Exercise inputs START
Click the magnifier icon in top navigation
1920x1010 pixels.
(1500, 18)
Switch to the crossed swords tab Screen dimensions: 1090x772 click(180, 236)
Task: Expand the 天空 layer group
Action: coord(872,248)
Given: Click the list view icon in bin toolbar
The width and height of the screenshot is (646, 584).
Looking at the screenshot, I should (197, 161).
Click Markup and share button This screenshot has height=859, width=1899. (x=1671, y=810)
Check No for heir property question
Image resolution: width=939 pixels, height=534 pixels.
Exercise inputs END
Activity
Word for word, write out all of the entries again.

Written answer
Click the magnifier icon in top navigation
1920x1010 pixels.
(1500, 18)
Switch to the crossed swords tab Screen dimensions: 1090x772 click(180, 236)
Task: Expand the 天空 layer group
Action: coord(872,248)
Given: Click the list view icon in bin toolbar
The width and height of the screenshot is (646, 584).
Looking at the screenshot, I should (197, 161).
Click Markup and share button This screenshot has height=859, width=1899. (x=1671, y=810)
Check No for heir property question
Image resolution: width=939 pixels, height=534 pixels.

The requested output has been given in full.